Depuis 1987, le travail de l'artiste joue avec la plasticité de la narration et l'interdisciplinarité à travers des fictions expérimentales sous la forme de courts et longs métrages tournés sur support argentique 16 et 35mm. Venant aussi bien puiser dans les cultures du Nouveau Roman, de la performance, du cinéma, de la chorégraphie, de l'architecture ainsi que des modes de présentation de l'image (projection 35mm, installation vidéo, photographie), - son œuvre s'intéresse au corps, au geste et à l'espace comme des éléments malléables et interdépendants, mais aussi aux lieux comme personnages à part entière de ses visions mentales.
Ainsi, les lieux ne sont jamais réduits à de simples décors chez Pierre Coulibeuf : ils constituent la matière première de ses films. De la même façon, les interprètes de ses fictions ne sont pas seulement des acteurs mais bien souvent, des artistes du champ de l'art contemporain dont les univers mentaux inspirent à Pierre Coulibeuf des portraits imaginaires. Il ne s'agit donc pas de performances filmées mais de glissements incessants entre jeu d'acteur et performance dans un constant brouillage des frontières.
L'œuvre de Pierre Coulibeuf est cyclique : le principe de métamorphose et le simulacre tel que théorisé par Pierre Klossowski, y occupent une place prédominante. Les univers des autres artistes, comme ceux de Jan Fabre, de Jean-Marc Bustamante ou de Michelangelo Pistoletto, se métamorphosent au contact des visions de Pierre Coulibeuf, donnant ainsi naissance à une œuvre tout à fait indépendante nourrie de cette rencontre.
Dans son travail, Pierre Coulibeuf fait voler en éclats les catégories de l'art ainsi que les genres du cinéma. Il ne cherche pas à montrer la production des artistes présents dans ses films, mais construit ses films par la mise en scène d'actions suscitées par son propre projet artistique.
Ce que filme l'artiste réalisateur, c'est la relation qu'il entretient à l'œuvre ou aux univers mentaux d'autres artistes, à travers des fictions où la distinction entre l'artiste et sa production devient de plus en plus trouble : en faisant jouer aux artistes leur propre rôle, Pierre Coulibeuf fait d'eux les « acteurs » d'une autre œuvre, mais aussi des « fantômes » de la leur, à l'intérieur même de son œuvre.
L'œuvre de Pierre Coulibeuf, lorsque celui-ci la conçoit à partir d'une autre œuvre, interroge le concept même d'identité à travers des visions mentales, qui transforment à la fois l'identité et l'œuvre de l'autre artiste.
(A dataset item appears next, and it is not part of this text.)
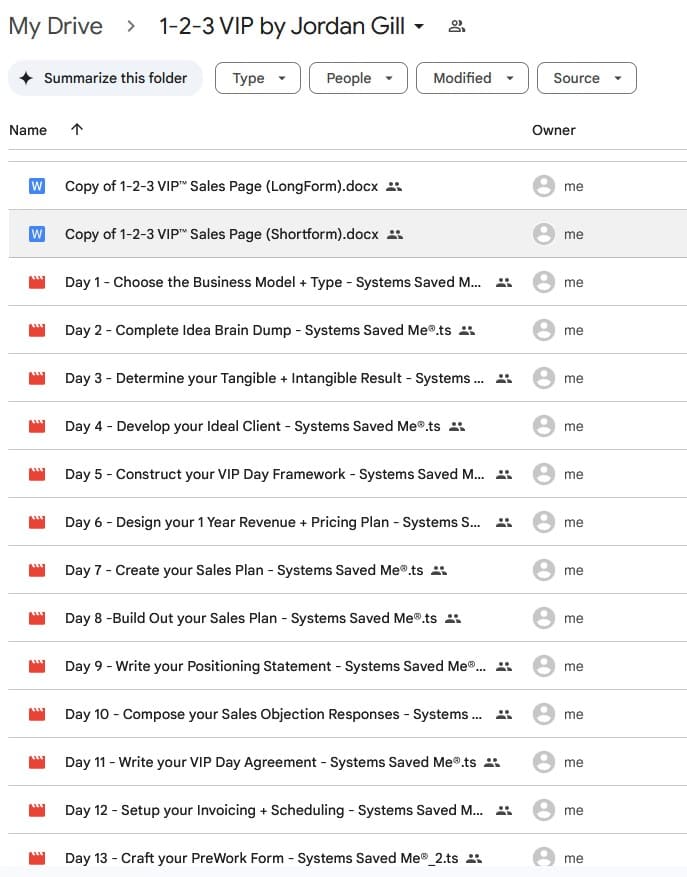Click the Owner column header
Viewport: 687px width, 877px height.
pyautogui.click(x=553, y=130)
Dans la plupart des œuvres de Coulibeuf, on retrouve le motif labyrinthique et, dans l'architecture même de ses films, une narration circulaire rythmée par des jeux de séquences qui se répètent et fragmentent le sujet. Le motif du labyrinthe (notamment présent dans Dédale ou Enigma) aux multiples entrées, où l'on se perd physiquement et symboliquement, où l'on revient sur ses pas et où tout semble se ressembler, illustre le principe de répétition-variation qui traverse tout le champ d'expérience de Pierre Coulibeuf.
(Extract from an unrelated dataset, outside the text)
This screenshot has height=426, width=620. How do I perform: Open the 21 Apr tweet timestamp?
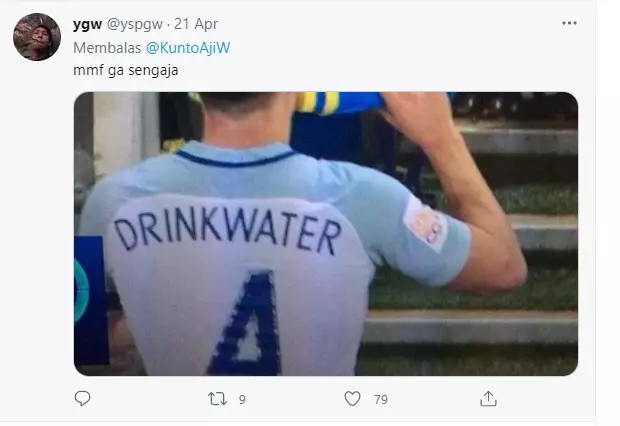click(198, 24)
Les films tournés sur support argentique 35mm constituent toujours la genèse des installations de Pierre Coulibeuf : l'image fixe est à l'origine de l'image en mouvement et, réciproquement, l'image en mouvement génère des images fixes sous la forme de photographies. À nouveau, le concept de simulacre, par la constante opération de dédoublement voire de mise en abyme de l'image, semble s'étendre à toutes les manifestations plastiques de Pierre Coulibeuf. Ainsi, ses dispositifs d'installation incluent des projections de scènes extraites de ses courts ou longs métrages, déconstruites puis reconstruites, devenant des œuvres indépendantes des films dont elles sont issues. Remontées sous forme de boucles, elles contribuent à appuyer la dimension labyrinthique qui structure le cinéma de l'artiste.
En résumé, l'œuvre de Pierre Coulibeuf relève bien du simulacre, par rapport aux univers dont il peut s'inspirer ; en créant ses images, il accomplit une métamorphose des différents éléments qui entrent en jeu dans ses films. Les concepts d'altérité et d'identité ne s'opposent pas chez l'artiste : ils participent conjointement à donner du sens à l'ensemble de ses productions tout en repoussant les limites des codes de la représentation visuelle. Que ce soit en termes narratifs ou temporels, ses œuvres échappent à la linéarité.